* INFORMATION PROVIDED:
*** Begin section ***
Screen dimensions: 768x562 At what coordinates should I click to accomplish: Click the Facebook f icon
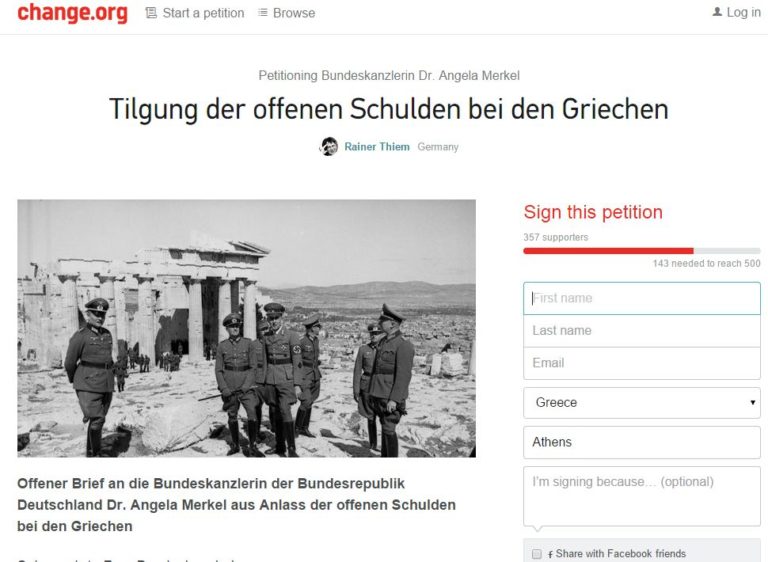coord(551,554)
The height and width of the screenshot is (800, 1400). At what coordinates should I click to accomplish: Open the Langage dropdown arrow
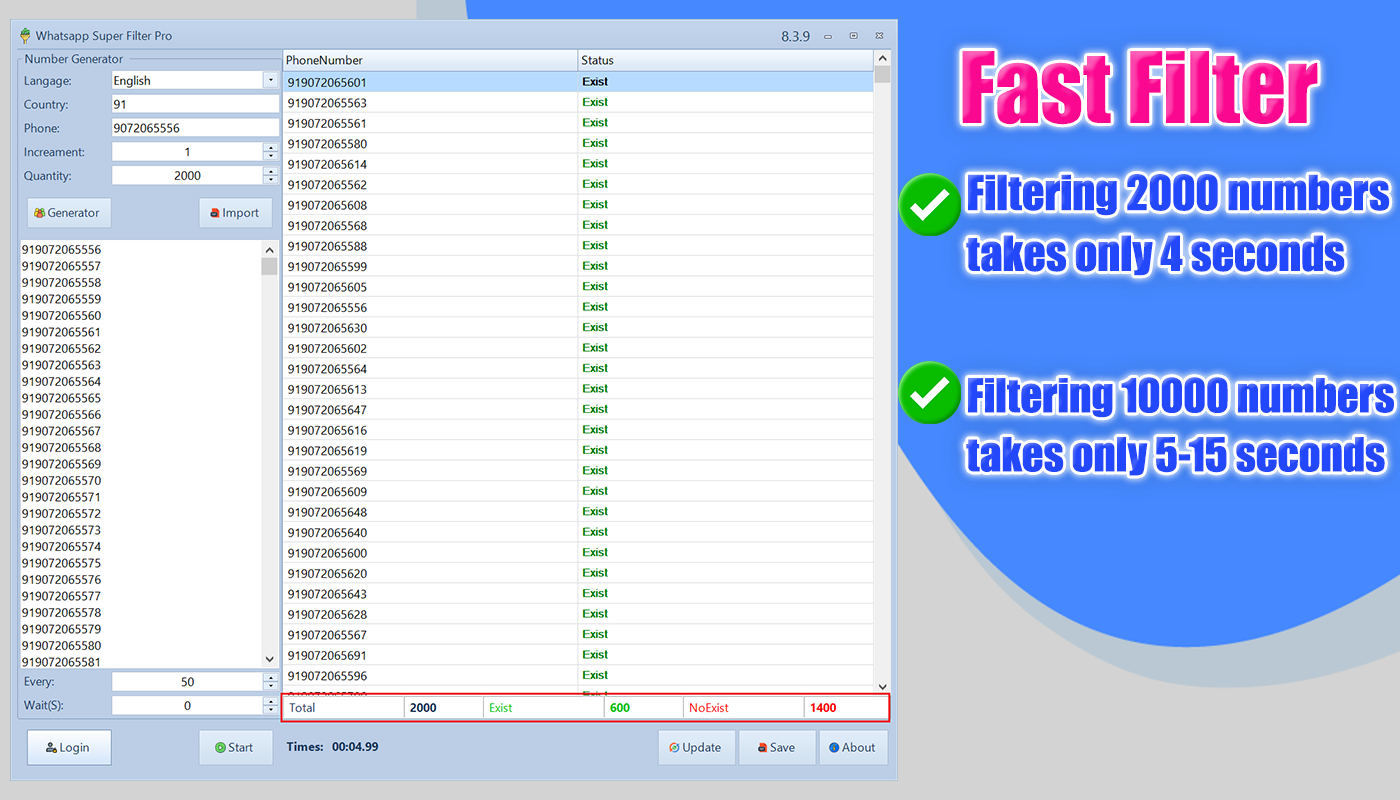pyautogui.click(x=270, y=80)
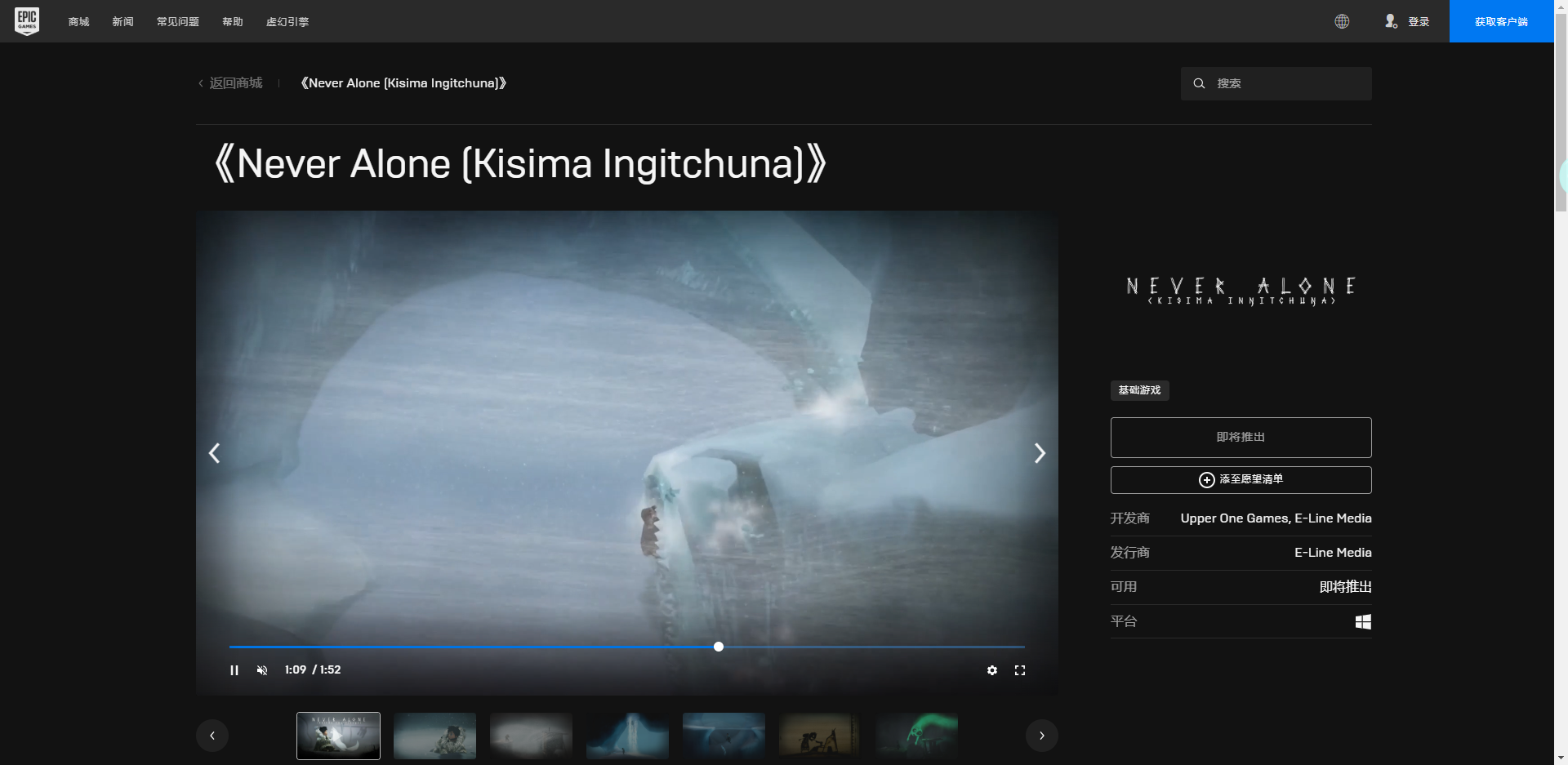This screenshot has width=1568, height=765.
Task: Click the 即将推出 coming soon button
Action: [x=1241, y=438]
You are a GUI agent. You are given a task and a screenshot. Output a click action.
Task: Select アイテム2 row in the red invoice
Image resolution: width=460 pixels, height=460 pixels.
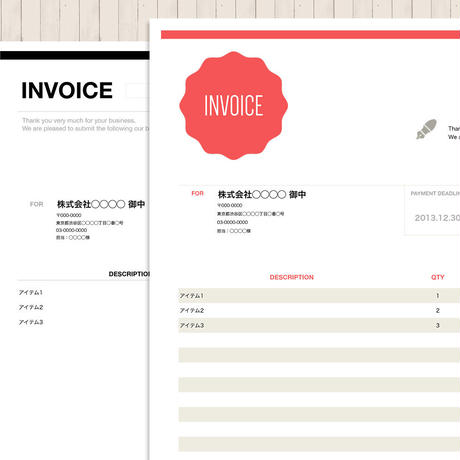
*** End section ***
* EXERCISE: Leaving aside every picture, transcribe exactly the lines that run from the one with "The height and" to the close of the listing above.

* THE COMPLETED TASK:
The height and width of the screenshot is (800, 1400). At what coordinates should I click to accomplish: Open the Langage dropdown arrow
pyautogui.click(x=270, y=80)
This screenshot has width=1568, height=765.
Task: Click the 即将推出 coming soon button
Action: [x=1241, y=438]
You are a GUI agent. You are given a task and a screenshot. Output a click action.
Task: Select アイテム2 row in the red invoice
Image resolution: width=460 pixels, height=460 pixels.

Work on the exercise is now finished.